▸ Exercise instructions: In the text about the Bryants' escape, turn the paragraph beginning "In December 1790, a Dutch ship" into a short bulleted list that keeps its main facts.

▸ Text extract:
[BEGIN]

William And Mary Bryant’s Heroic Escape From Australia

Mar 10, 2023 1 comments

The penal colonies that the British established in Australia during the 18th and the 19th centuries were nearly impossible to escape from. Surrounded by oceans and a vast, unforgiving desert in the interior, most escape attempts usually ended with the convicts either drowning or dying of starvation in the bush. Although hundreds of attempts were made, very few prisoners actually succeeded to achieve freedom. Among them was William Bryant, his wife Mary Bryant, his two children and seven other convicts. This motley group of prisoners pulled off one of the most incredible sea voyages on an open boat.

William Bryant’s escape from Australia in 1791. Source: The World’s News 9 Sep 1931

William Bryant was among the first batch of prisoners to arrive in Australia, landing in Port Jackson in New South Wales in 1788. His crime: impersonating two Royal Navy seamen in order to obtain their wages. William served three years at the prison ship Dunkirk at Plymouth, before he was shipped off to Australia to serve the reminder of his seven-year sentence.

William Bryant’s future wife Mary Broad was convicted of highway robbery, and she too was sentenced to seven years' transportation. Mary Broad arrived in Australia aboard a ship named Charlotte. On the journey from Portsmouth to Port Jackson, Mary gave birth to a daughter, who she named Charlotte after the ship.

Within a few days of arriving in Port Jackson, William and Mary were married. Two years later, they had a son named Emmanuel.

William was a fisherman, and this valuable skill afforded him his own hut—a rare privilege for a convict.

William’s sentence was due to expire in March 1791 but he couldn’t just leave yet, because his wife had two more years of her sentence to run. Also the governor of the colony ruled that no convict, even if their sentence had expired, would be allowed to leave the colony if they left behind a wife and children who could not support themselves. Fearing starvation if they spent another two years in the colony, William and his wife decided to escape.

In December 1790, a Dutch ship named Waaksamheyd arrived with provisions from Batavia (present day Jakarta). William and his wife befriended the captain and managed to acquire from him a large number of items they would need to effect their escape—a compass, quadrant, chart, rice, salt pork, flour, a barrel for water, two muskets and ammunition. After the Waaksamheyd left Port Jackson, William, along with his family and seven other convicts, stole the governor's boat, and under the cover of darkness left the harbor and headed towards the open sea. The escapees then sailed north on a 5,100-km odyssey following the east coast of Australia, passing between the Great Barrier Reef and the mainland, through the Torres Strait and across the Arafura Sea to Timor Island.

[END]

▸ Record list:

[BEGIN]

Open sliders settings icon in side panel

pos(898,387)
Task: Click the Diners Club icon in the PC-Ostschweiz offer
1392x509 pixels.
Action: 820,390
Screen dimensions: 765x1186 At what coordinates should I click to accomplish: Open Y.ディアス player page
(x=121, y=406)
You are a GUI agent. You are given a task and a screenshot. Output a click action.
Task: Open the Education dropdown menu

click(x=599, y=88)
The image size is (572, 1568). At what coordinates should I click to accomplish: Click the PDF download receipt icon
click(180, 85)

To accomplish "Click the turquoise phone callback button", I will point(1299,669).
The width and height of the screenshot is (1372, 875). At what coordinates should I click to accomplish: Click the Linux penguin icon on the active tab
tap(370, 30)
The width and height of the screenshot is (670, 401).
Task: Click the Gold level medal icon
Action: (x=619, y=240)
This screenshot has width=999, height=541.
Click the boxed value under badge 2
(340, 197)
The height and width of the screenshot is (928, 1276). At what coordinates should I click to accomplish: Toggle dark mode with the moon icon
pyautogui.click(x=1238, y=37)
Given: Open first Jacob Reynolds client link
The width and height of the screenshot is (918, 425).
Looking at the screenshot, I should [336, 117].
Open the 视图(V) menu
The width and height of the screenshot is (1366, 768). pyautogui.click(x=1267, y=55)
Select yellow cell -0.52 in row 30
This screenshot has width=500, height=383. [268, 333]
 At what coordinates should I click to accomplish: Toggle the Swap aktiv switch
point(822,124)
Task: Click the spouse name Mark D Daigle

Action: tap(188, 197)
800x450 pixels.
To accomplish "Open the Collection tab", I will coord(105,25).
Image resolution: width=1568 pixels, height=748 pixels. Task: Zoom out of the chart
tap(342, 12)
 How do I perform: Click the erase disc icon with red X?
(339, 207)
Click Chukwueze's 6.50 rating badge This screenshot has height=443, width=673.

[END]

▸ Problem solution:
- In December 1790, the Dutch ship Waaksamheyd reached Port Jackson with provisions from Batavia (present-day Jakarta).
- William and Mary befriended the captain and got escape supplies from him: a compass, quadrant, chart, rice, salt pork, flour, a water barrel, two muskets and ammunition.
- After the ship left, William, his family and seven other convicts stole the governor's boat and slipped out of the harbor at night.
- They sailed north about 5,100 km along Australia's east coast, between the Great Barrier Reef and the mainland, through the Torres Strait and across the Arafura Sea to Timor Island.